═══ Supplied records ═══

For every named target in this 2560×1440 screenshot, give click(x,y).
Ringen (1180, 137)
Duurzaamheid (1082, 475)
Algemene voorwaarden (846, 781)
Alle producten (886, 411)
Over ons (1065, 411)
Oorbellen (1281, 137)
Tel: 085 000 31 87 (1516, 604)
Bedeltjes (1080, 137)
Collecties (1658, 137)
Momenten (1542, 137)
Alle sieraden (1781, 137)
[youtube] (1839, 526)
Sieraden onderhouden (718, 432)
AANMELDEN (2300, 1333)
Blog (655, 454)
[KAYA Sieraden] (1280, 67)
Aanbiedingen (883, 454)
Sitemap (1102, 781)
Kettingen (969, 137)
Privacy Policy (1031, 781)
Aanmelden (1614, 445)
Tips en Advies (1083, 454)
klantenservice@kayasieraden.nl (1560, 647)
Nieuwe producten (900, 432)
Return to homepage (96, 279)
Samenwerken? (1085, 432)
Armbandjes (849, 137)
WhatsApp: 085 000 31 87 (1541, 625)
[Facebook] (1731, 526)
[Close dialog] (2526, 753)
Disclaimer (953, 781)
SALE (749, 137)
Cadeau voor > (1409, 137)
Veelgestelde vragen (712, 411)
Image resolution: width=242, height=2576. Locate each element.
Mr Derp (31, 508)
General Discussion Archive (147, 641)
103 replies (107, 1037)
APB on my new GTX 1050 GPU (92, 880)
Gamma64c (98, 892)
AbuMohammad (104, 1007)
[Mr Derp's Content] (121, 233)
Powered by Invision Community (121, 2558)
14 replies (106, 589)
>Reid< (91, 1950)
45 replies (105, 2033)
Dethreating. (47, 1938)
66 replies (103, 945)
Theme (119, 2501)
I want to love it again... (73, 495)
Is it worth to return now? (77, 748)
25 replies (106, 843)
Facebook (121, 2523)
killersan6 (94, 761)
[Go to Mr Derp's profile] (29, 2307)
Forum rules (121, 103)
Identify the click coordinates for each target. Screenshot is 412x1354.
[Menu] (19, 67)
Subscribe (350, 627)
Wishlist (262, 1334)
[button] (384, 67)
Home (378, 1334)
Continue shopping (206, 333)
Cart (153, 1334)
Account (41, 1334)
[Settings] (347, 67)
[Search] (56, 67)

═══

Exercise instructions:
With the line containing "Home (378, 1334)" as the first and the last line of the records as the final one, print exactly the lines in that span.

Response area:
Home (378, 1334)
Continue shopping (206, 333)
Cart (153, 1334)
Account (41, 1334)
[Settings] (347, 67)
[Search] (56, 67)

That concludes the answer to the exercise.